→ MATERIAL SHOWN
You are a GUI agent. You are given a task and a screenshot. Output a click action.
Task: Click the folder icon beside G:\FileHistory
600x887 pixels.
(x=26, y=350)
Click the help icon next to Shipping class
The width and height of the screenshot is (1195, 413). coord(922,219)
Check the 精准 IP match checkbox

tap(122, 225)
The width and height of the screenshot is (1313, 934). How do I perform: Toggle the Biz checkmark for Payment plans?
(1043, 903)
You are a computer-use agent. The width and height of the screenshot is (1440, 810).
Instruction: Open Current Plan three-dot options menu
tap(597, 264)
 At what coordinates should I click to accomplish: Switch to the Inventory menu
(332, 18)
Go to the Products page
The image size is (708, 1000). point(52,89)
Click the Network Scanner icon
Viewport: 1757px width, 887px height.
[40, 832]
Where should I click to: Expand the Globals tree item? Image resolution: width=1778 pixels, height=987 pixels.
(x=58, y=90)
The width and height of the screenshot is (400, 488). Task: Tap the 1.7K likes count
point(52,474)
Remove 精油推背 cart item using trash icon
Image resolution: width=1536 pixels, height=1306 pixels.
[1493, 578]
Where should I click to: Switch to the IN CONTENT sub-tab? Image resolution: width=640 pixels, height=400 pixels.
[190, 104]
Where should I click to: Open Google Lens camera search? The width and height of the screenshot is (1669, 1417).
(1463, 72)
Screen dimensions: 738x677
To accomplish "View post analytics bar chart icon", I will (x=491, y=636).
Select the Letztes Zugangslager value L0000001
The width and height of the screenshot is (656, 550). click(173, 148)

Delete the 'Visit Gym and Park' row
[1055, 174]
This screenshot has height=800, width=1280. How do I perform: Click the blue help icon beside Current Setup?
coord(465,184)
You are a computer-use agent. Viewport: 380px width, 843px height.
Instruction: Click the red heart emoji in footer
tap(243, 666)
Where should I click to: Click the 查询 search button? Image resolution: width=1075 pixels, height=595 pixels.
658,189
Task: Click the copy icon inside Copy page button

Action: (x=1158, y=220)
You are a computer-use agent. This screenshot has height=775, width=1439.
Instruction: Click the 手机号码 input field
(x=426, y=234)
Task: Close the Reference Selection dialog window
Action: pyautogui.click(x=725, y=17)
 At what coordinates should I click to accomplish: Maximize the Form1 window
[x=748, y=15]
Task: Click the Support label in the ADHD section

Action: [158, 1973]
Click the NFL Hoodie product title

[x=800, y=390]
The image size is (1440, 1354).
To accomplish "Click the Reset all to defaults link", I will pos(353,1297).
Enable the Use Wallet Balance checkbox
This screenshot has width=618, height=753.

→ TASK PROMPT
Count every line of the entries that holds the string "will". Please answer with the count alone.

→ TASK RESULT
2